— Task prompt —
Reproduce, word for word, the lines in the material below starting with the one that has "The height and width of the screenshot is (106, 244)." and going on through the one that has "The height and width of the screenshot is (242, 448).". Leave out all pictures.

— Data in this exercise —
....................
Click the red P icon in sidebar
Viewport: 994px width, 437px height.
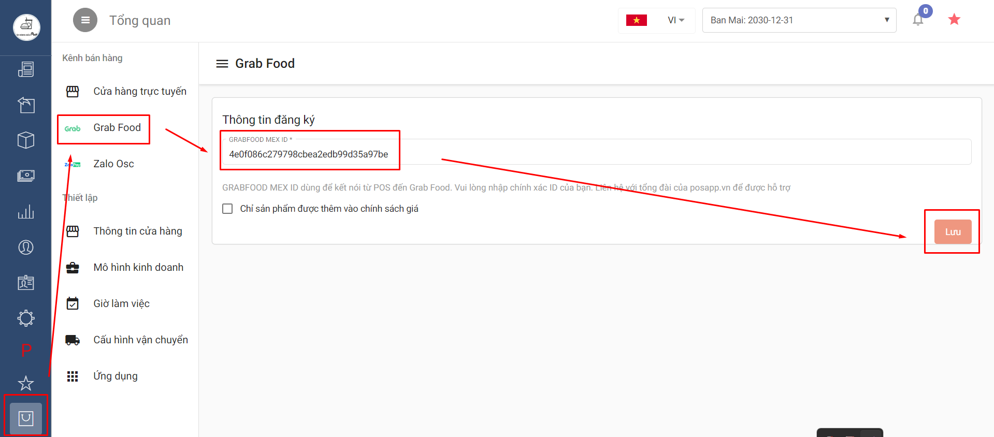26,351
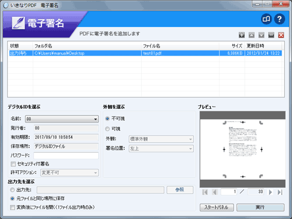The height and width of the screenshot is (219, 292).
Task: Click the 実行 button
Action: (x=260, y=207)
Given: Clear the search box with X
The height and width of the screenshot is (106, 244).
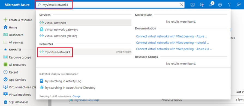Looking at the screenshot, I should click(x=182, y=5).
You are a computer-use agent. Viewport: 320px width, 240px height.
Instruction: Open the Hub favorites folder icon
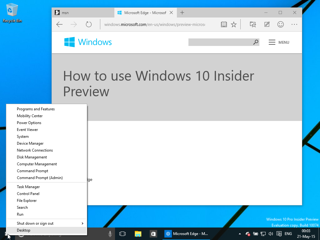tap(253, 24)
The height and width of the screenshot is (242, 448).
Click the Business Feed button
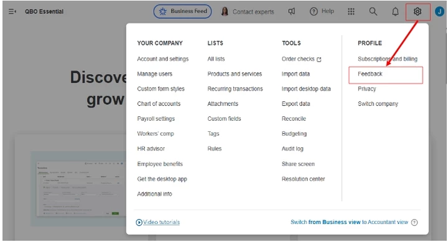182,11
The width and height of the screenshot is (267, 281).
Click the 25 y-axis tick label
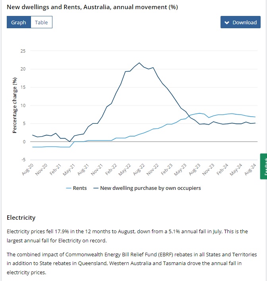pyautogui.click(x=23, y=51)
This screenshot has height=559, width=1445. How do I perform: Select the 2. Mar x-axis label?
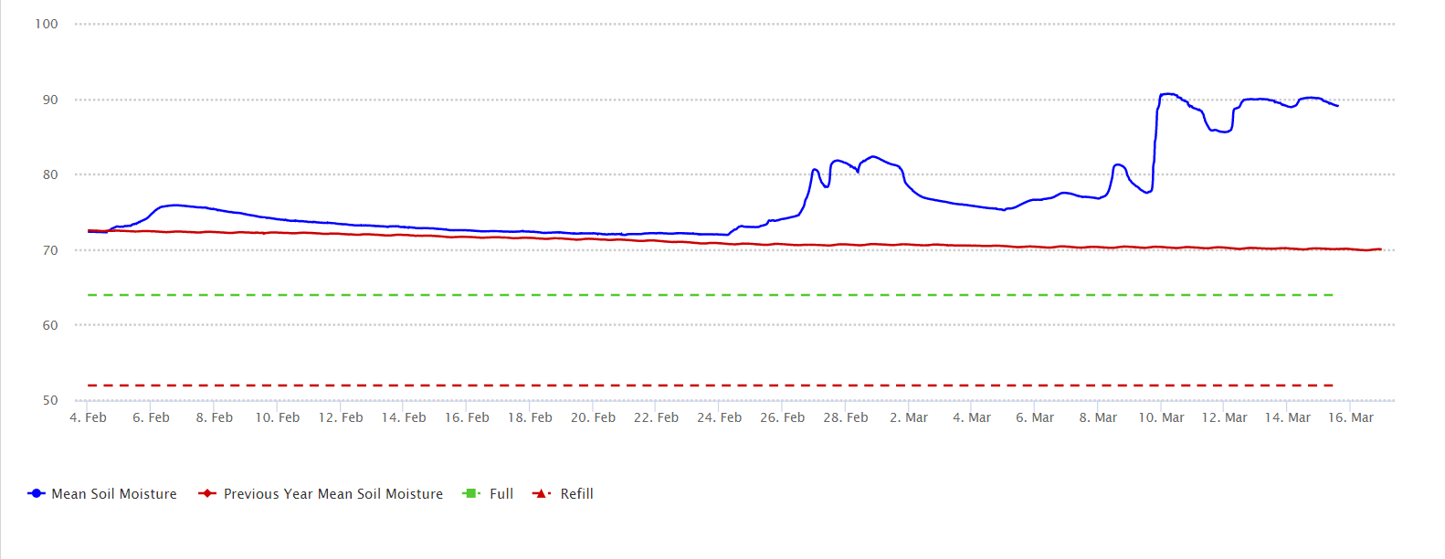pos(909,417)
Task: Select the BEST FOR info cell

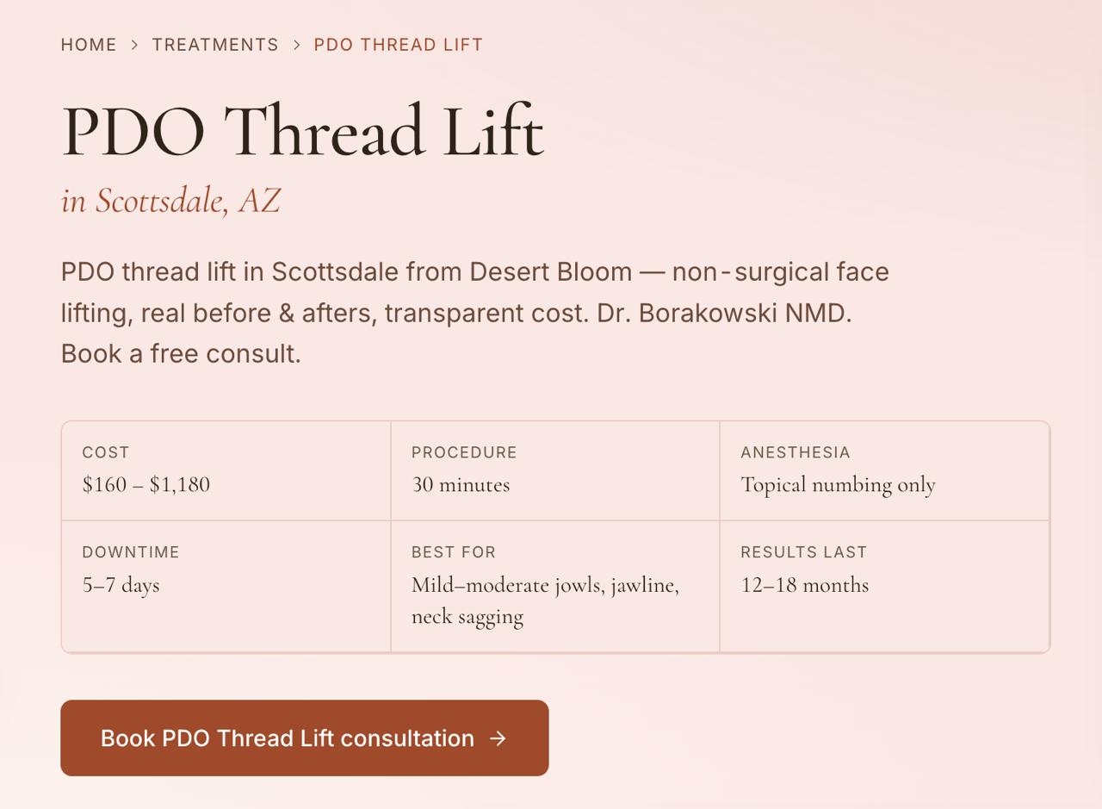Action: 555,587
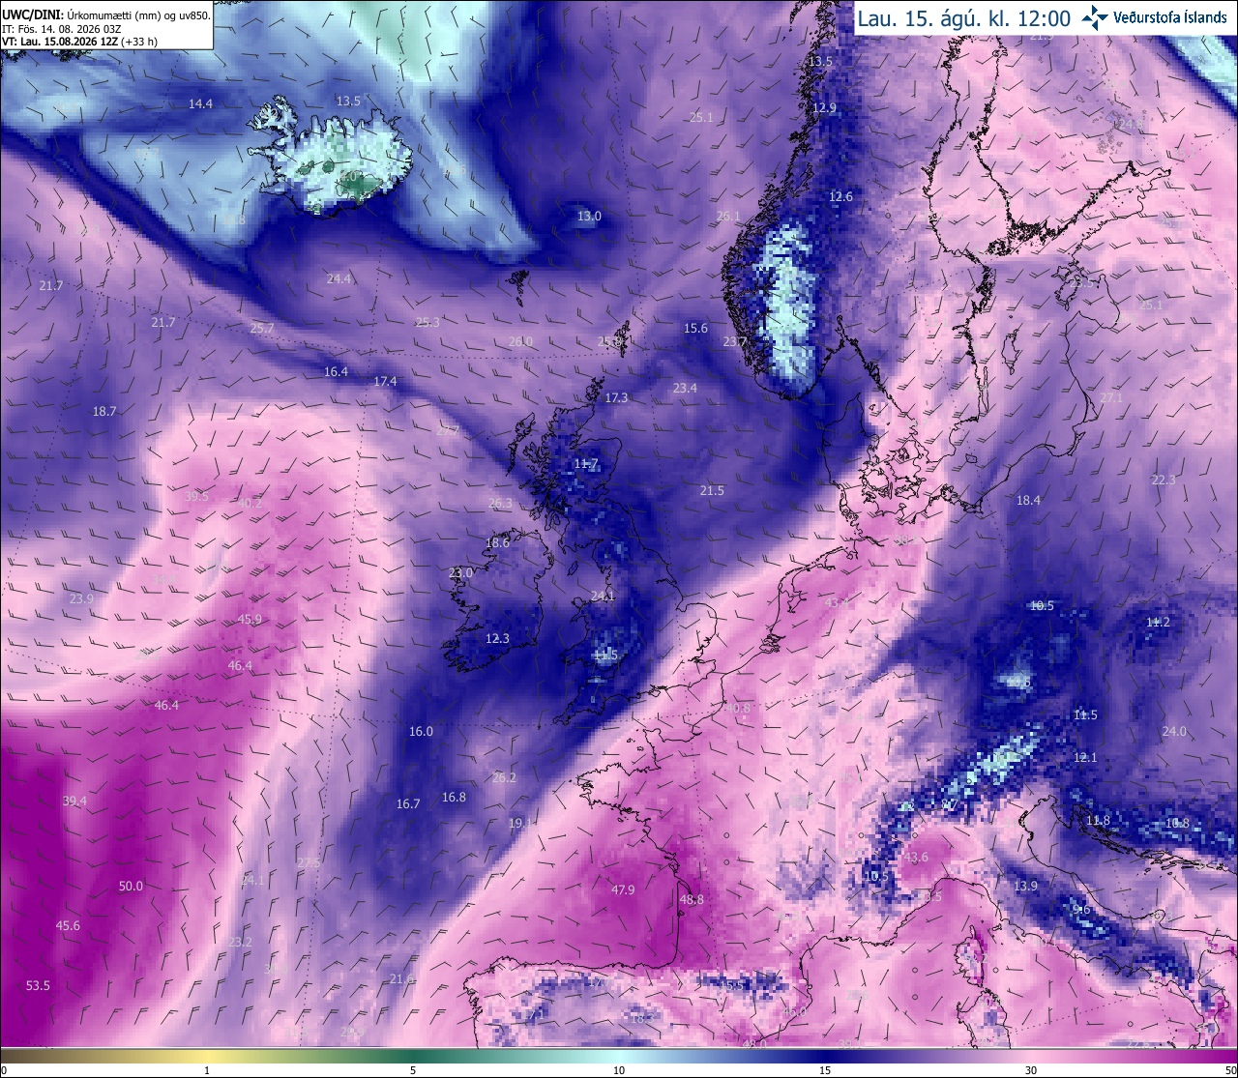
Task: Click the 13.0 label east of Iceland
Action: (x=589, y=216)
....................
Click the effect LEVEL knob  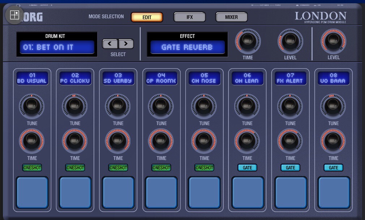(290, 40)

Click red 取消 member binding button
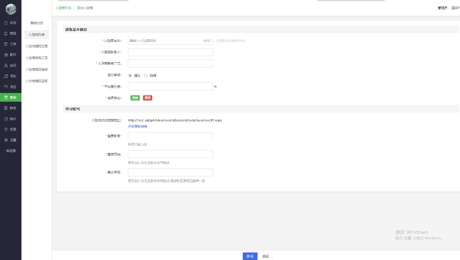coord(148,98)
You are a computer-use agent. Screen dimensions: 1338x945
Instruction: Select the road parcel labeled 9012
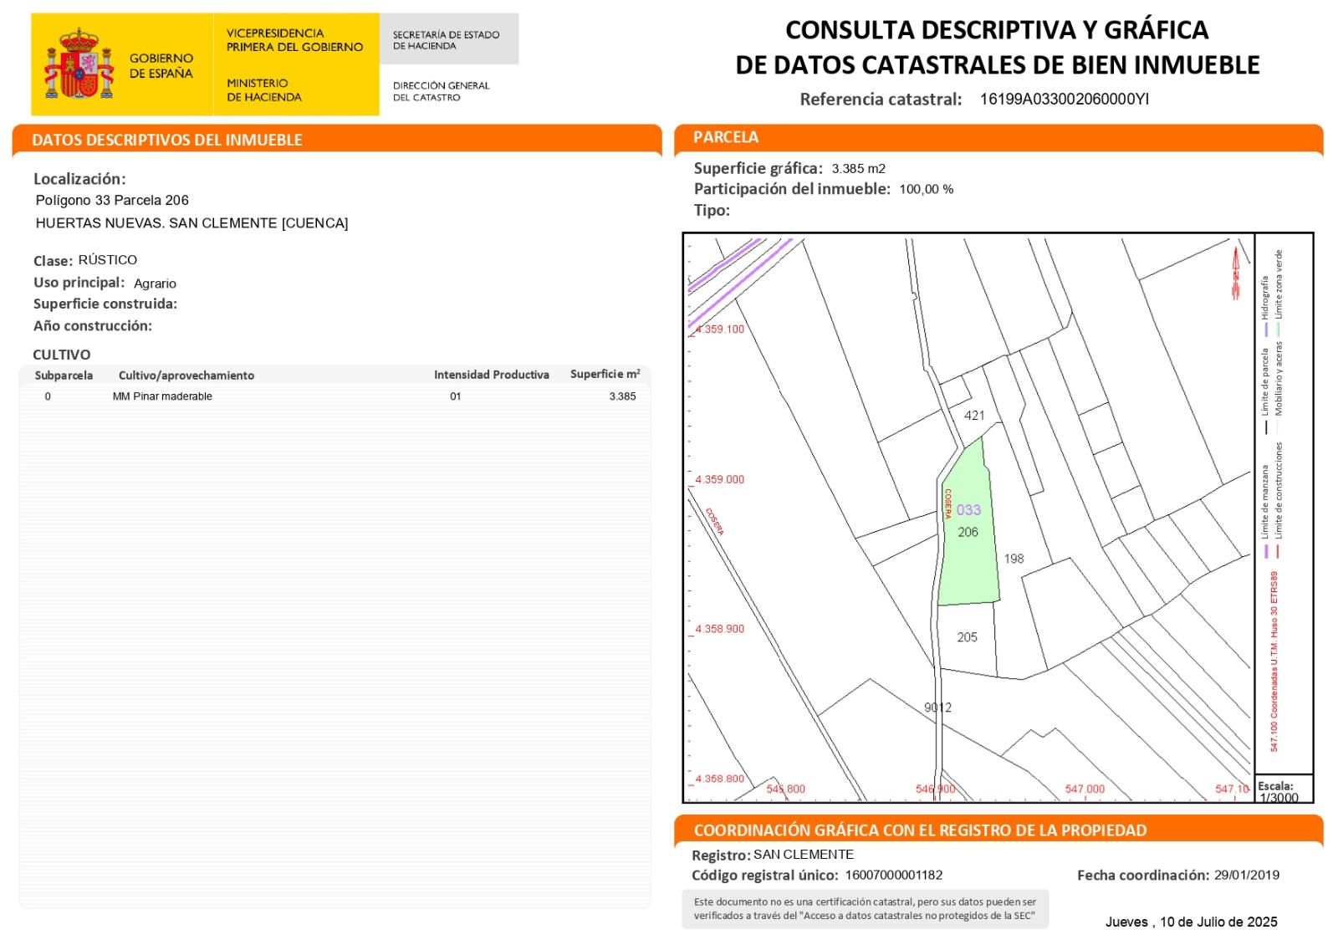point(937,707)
....................
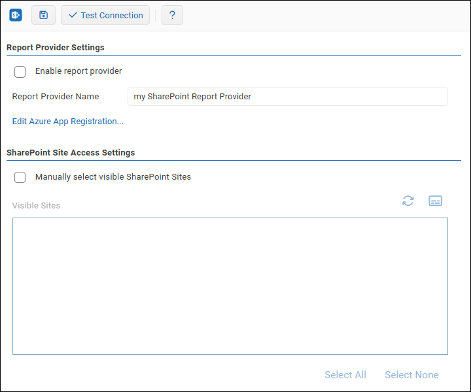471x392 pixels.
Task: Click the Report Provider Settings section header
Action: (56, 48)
....................
— Task answer —
The height and width of the screenshot is (106, 244).
Looking at the screenshot, I should click(x=182, y=5).
You are a computer-use agent. Viewport: 320px width, 240px height.
Instruction: Open the Hub favorites folder icon
tap(253, 24)
The height and width of the screenshot is (242, 448).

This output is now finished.